5.	Unfortunately, as the culture scrapped John Wayne, much of the old-fashioned “strong and silent manliness” has been replaced by mindless brutality. For example Gangster Rap is the mutation and perversion of masculinity into a “thug culture” where women are treated far worse than they ever were before.
6.	As far as what to do: Ignore all this silly media nonsense. I have noticed as I get older that the media class is forever locked in adolescence. There isn’t anything you can do about it. It would be the epitome of “unmanliness” to try to stage some type of protest against how a bunch of wimps in Hollywood portray men. Of course it’s good sense not to pay to be insulted by their dopey shows and movies but leave the “movements” to the legions of the perpetually aggrieved. Your best revenge is to be a strong gentlemanly man people can trust and depend upon. Most American man are quietly taking care of business and doing a good job with their responsibilities. Just be a good man—people notice.
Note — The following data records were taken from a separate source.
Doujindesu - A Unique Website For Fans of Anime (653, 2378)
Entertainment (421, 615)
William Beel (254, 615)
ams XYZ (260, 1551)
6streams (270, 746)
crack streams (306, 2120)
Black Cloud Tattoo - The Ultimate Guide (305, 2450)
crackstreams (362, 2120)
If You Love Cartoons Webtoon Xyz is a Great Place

That’s enough of the dissertation for now….


----------



## JRR (Feb 11, 2006)

In Mufti said:


> Some of my answers to your question about when did men become so goofy:
> 
> 1.	The explosion of electronic media gave the "entertainment class" a disproportionate influence on our cultural icons. Those who run the media are not exactly the most manly guys and therefore heavily promote unflattering male stereotypes (the brute, the numbskull, the sexual philanderer etc.) while making the gay man the perennial good guy in most movies and TV. They own the electronic stage so they are going to promote the images that they feel comfortable with.
> 2.	The feminist movement. While there were some important adjustments to our culture that were long overdue (principally in the area of employment and financial matters.) There was a significant segment of the feminists who just had a real chip on their shoulder about all things male. These are the nitwits who decided that we should spell the word "women" as "womyn." They were and are kooks, but they have been successful at slowly grinding down the acceptance of traditional manliness in our culture.
> ...


Great post.

https://www.city-journal.org/2008/18_1_single_young_men.html


----------



## Howard (Dec 7, 2004)

I think in today's world the man and woman work both full time jobs with a 40 hour week and a nice decent salary.back then you had the man work and the woman just stay home and take care of the kids but today both of them work to take care of the expenses they have.


----------



## Leather man (Mar 11, 2007)

It been going on here in the UK for decades now - we started noticing the " women outwits man, woman overpowers man, women is smart man is dumb" mantra through late 70s sitcoms and soon after in the Ads.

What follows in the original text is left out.